As forças armadas dos Estados Unidos informaram, na noite de segunda-feira (20), que realizaram uma nova rodada de ataques contra o Irã, completando dez noites consecutivas de operações militares contra o país. Segundo os militares americanos, a mais recente ofensiva durou cerca de cinco horas.
O Comando Central dos EUA afirmou que os alvos foram centros de comando militar iranianos, locais de lançamento de mísseis e drones, capacidades marítimas e sistemas de defesa aérea. Foram divulgadas imagens noturnas de jatos e vídeos aéreos descritos como ataques de precisão, embora a agência de notícias Reuters não tenha conseguido verificar de forma independente o local ou a data das gravações.
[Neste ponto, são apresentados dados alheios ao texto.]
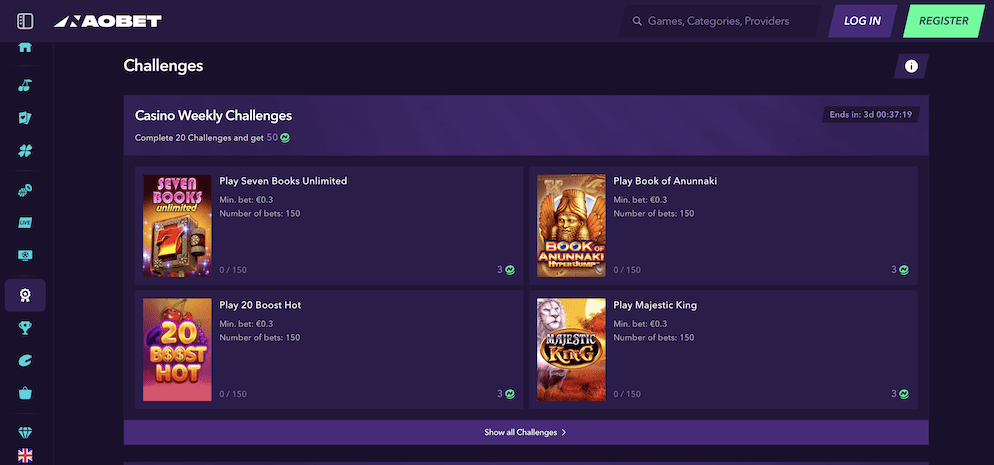Open the shopping bag shop icon
The height and width of the screenshot is (465, 994).
point(25,393)
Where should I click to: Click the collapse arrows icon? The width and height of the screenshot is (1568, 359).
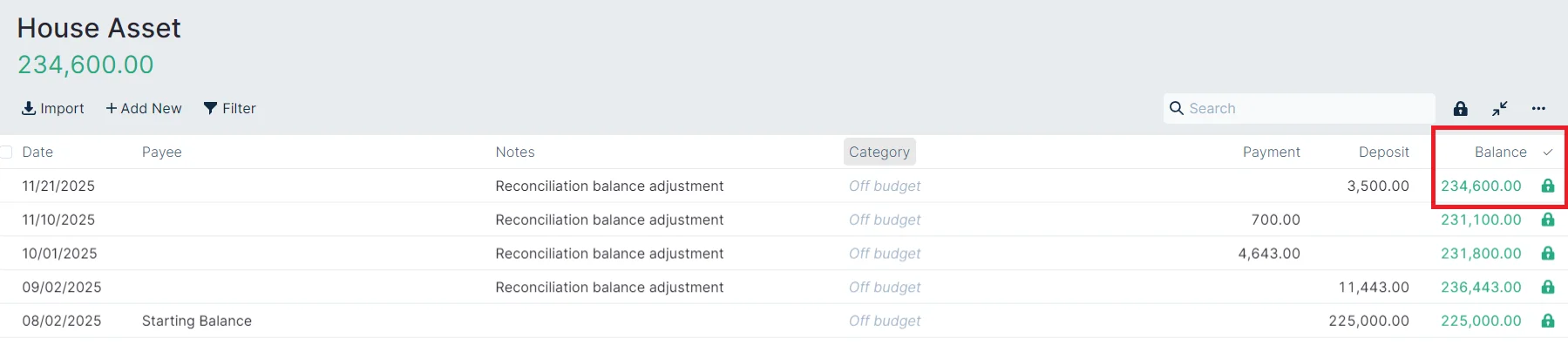[1499, 109]

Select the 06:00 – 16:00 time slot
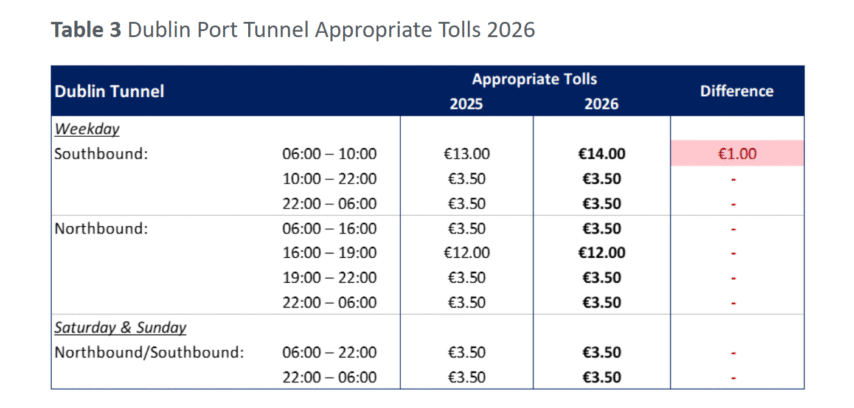[329, 228]
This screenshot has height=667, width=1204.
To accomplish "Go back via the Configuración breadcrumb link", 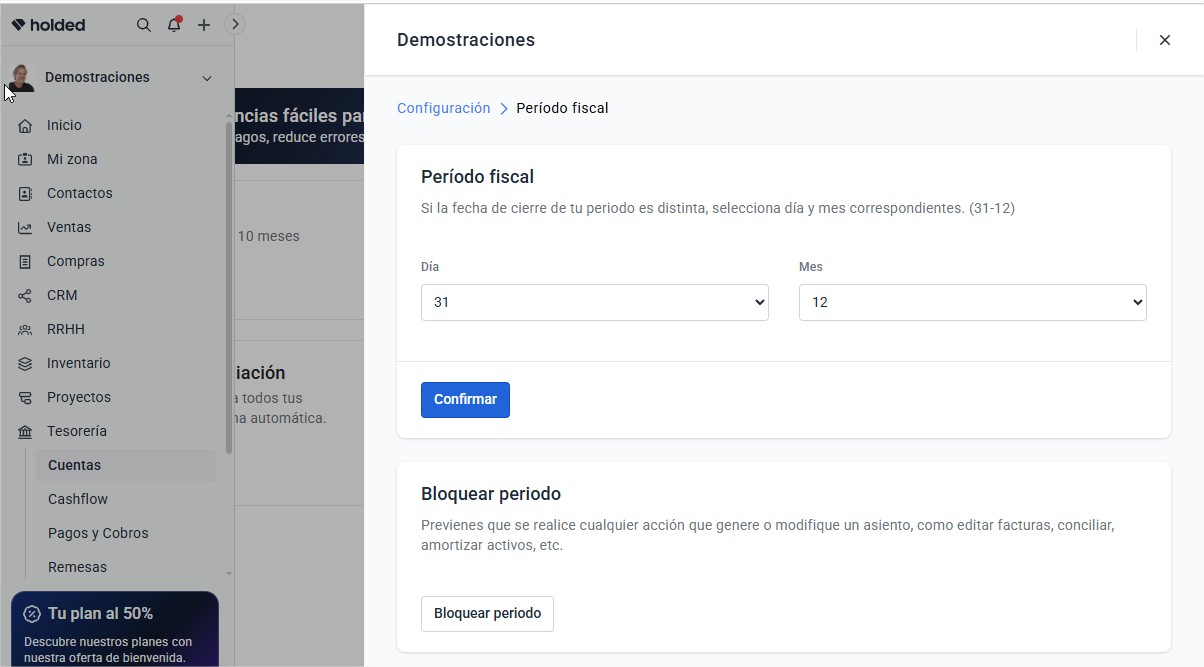I will 443,107.
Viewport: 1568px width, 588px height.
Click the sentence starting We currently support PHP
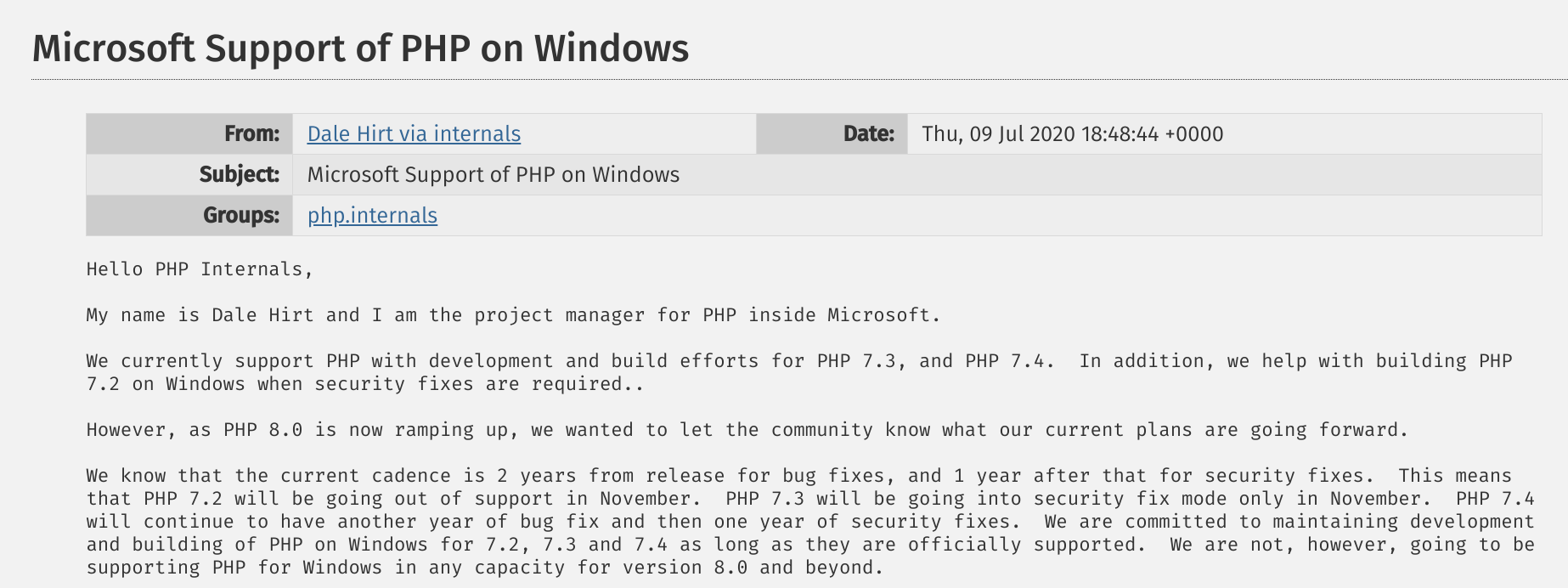tap(570, 361)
Segundo Washington, o objetivo das ações é "reduzir a capacidade do Irã de continuar atacando navios comerciais que transitam pelo Estreito de Ormuz".
O conflito atual começou em 28 de fevereiro, quando EUA e Israel atacaram o Irã. Em resposta, Teerã passou a atacar todos os países da região do Golfo que abrigam bases americanas, como Emirados Árabes Unidos, Arábia Saudita e até mesmo aliados como Omã, além de Israel. No Bahrein, sirenes de alerta foram acionadas na terça-feira (21), após a noite de ataques americanos.
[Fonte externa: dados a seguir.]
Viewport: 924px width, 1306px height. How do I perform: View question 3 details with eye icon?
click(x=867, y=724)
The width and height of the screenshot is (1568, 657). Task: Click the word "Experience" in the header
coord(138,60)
O impacto na navegação comercial é severo. O tráfego diário de navios pelo Estreito de Ormuz, uma das rotas marítimas mais importantes do mundo, despencou. Na segunda-feira, apenas nove embarcações passaram pelo local, de acordo com dados do MarineTraffic.
O número representa uma queda drástica em comparação com o período anterior ao conflito. Cinco meses atrás, a média era de 130 navios atravessando a passagem diariamente, segundo informações da Biblioteca do Congresso dos Estados Unidos.
Os ataques aumentam a preocupação com a segurança das embarcações e prejudicam o transporte de petróleo. Há relatos de que várias embarcações comerciais foram atingidas pelo Irã. Outro problema na região é a falsificação de sinais de GPS, que interfere na navegação e dificulta o monitoramento do tráfego marítimo.
Em um comunicado separado, o Pentágono informou que quase 100 militares dos EUA foram feridos em um período de duas semanas.